Ms. Craddock explained that GOLD unsuccessfully proposed legislation relating to project monitoring in the 2007 regular session for the purpose of putting existing procedures into statute. [The legislation, SB 143, passed, but the original provisions proposed by GOLD were deleted.] She went on to explain that prior to 2005, funding was made available to recipients in a lump-sum check, once a memorandum of agreement had been executed. At that time the state was unable to assess whether the funds were spent for their intended purpose in accordance with statute and regulations. In July 2006, GOLD began to monitor all projects above $50,000 that fell under the Office of State Grants. By the end of the biennium, GOLD will have projects totalling about $444 million. Currently, grant monies are given on a reimbursible basis, and communities are asked to submit a Request for Disbursement form, with invoices and estimates attached. The Office of State Grants has five monitoring staff in four locations across the state who not only monitor projects but also offer technical assistance to communities that receive grant funds. Project monitoring was not intended to be an audit; rather it is a way to assure that funds are expended correctly.
Ms. Craddock said the legislation proposed by GOLD would not require new funding. She said the monitoring process is working and that GOLD hopes it will have the support of the legislature.
Senator Gibson asked how excess monies were handled at the local level prior to monitoring. Ms. Craddock explained that a community might request money for sewer or water lines, for example, and find that the project was completed under budget. Previously, the community would keep the money and funnel it to another project; now the money comes back to GOLD and goes into the single county coal severance account or community economic growth grants for redistribution. Senator Gibson commended the agency for its monitoring procedure and said he hopes the legislation will move forward in the next regular session.
Representative Clark said that in March and April 2007 he had sent a letter to the Governor regarding the Wolf Creek Dam projects, with a copy to GOLD. The letter asked for an explanation of the $25 million for the projects and inquired whether they were related to public interest and public safety, or whether they were intended to prevent or lessen economic harm to private business interests. He noted that Steve Robertson, then head of GOLD, had contacted him on the last night of the 2007 session, but there was not time to discuss the matter then.

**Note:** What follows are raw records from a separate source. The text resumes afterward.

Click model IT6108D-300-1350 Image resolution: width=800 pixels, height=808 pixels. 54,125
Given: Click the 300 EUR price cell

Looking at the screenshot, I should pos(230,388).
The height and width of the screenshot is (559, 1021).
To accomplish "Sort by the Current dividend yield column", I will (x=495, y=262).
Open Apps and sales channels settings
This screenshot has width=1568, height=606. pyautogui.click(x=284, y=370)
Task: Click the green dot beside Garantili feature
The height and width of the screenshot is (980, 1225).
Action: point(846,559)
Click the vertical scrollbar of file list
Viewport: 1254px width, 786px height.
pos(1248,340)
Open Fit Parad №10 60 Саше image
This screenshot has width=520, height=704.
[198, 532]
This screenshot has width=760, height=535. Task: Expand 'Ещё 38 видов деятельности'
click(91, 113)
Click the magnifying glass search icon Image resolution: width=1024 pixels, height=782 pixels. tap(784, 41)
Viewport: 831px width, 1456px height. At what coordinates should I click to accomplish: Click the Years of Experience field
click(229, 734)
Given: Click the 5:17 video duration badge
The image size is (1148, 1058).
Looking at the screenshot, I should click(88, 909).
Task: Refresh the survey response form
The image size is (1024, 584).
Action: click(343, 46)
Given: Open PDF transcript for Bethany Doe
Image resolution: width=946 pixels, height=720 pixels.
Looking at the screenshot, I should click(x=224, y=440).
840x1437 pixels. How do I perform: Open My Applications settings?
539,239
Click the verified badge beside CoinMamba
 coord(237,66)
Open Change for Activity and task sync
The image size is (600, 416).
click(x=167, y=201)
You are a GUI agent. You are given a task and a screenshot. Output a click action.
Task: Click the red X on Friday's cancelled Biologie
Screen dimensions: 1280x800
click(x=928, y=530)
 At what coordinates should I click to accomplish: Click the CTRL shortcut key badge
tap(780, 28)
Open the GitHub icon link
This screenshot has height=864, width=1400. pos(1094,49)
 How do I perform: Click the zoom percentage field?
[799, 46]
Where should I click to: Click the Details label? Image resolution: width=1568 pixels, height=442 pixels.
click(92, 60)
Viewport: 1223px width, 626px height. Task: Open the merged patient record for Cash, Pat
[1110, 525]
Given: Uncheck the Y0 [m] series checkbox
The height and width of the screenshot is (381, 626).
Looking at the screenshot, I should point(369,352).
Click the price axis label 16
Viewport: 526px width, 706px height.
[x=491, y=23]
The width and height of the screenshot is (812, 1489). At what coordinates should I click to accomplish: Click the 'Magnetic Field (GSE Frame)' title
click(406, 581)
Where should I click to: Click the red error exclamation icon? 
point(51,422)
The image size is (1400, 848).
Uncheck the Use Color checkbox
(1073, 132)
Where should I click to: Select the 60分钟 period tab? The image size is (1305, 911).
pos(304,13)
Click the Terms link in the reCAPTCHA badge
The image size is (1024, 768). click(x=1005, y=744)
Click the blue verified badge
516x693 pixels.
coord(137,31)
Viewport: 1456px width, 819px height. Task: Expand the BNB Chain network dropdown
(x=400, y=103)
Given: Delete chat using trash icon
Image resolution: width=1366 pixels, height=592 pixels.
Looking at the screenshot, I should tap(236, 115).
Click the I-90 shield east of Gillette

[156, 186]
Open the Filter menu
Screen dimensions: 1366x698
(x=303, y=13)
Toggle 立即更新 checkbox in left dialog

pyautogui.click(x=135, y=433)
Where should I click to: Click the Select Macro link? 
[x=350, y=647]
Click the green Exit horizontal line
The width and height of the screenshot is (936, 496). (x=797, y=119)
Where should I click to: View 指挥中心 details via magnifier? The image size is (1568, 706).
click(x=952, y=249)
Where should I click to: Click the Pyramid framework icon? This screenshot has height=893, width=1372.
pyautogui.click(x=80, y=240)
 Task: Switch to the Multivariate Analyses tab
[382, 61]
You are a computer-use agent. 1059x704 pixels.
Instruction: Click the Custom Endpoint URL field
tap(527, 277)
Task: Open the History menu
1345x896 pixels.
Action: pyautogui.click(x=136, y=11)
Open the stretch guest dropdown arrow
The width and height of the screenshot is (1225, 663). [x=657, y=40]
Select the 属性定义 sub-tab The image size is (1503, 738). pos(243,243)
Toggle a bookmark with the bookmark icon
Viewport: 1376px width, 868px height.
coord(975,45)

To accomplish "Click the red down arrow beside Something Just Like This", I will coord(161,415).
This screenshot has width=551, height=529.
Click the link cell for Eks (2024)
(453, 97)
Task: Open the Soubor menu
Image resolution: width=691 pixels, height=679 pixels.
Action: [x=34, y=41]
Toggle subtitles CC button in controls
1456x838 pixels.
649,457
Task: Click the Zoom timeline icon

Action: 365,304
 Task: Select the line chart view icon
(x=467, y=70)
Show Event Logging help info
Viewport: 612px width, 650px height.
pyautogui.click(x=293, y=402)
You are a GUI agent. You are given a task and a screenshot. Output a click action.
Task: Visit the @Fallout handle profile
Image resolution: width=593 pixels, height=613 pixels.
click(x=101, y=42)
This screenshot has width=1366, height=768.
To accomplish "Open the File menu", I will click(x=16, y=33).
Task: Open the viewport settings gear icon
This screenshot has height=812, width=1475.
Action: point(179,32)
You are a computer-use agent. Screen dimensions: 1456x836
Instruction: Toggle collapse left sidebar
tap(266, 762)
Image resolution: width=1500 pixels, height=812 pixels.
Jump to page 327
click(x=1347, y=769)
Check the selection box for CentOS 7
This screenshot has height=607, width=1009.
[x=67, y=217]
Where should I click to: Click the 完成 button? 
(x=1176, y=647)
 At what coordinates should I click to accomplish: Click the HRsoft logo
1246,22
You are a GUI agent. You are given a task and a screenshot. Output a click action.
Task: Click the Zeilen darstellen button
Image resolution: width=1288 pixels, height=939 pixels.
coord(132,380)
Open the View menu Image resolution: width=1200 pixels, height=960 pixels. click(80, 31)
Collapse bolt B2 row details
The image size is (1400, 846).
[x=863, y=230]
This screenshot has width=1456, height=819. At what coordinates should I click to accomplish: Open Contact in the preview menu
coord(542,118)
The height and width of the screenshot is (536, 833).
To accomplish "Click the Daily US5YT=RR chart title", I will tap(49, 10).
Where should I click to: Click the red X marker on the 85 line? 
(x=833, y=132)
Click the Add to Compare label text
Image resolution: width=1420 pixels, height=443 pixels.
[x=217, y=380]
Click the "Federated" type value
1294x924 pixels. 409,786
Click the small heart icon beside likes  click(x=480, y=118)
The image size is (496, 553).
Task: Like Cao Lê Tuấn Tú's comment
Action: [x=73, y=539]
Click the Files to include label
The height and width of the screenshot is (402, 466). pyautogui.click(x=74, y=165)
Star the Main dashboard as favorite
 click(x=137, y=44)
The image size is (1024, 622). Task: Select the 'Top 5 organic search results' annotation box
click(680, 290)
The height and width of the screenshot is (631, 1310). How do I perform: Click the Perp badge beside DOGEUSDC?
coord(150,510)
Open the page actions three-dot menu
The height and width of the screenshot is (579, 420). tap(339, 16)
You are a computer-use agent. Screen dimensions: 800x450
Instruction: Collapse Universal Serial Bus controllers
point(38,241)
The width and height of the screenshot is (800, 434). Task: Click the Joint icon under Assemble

Representative Clark requested that GOLD provide the Committee an itemized list of the Wolf Creek projects, indicating whether they are public or private and how the $25 million is being spent. He said that having the list would provide accountability and help in the formation of future public policy on this type of spending.
Representative Pullin thanked Ms. Barnes for the assistance she has received from her in the past. Senator Thayer and Representative Stacy commended Ms. Craddock and Ms. Barnes for the good work of their offices.
The final item on the agenda was a subcommittee report given by Representative Owens, Co-Chair of the Task Force on Elections, Constitutional Amendments, and Intergovernmental Affairs. The Committee approved the report without objection. Business concluded, and the meeting was adjourned at 2:30 p.m.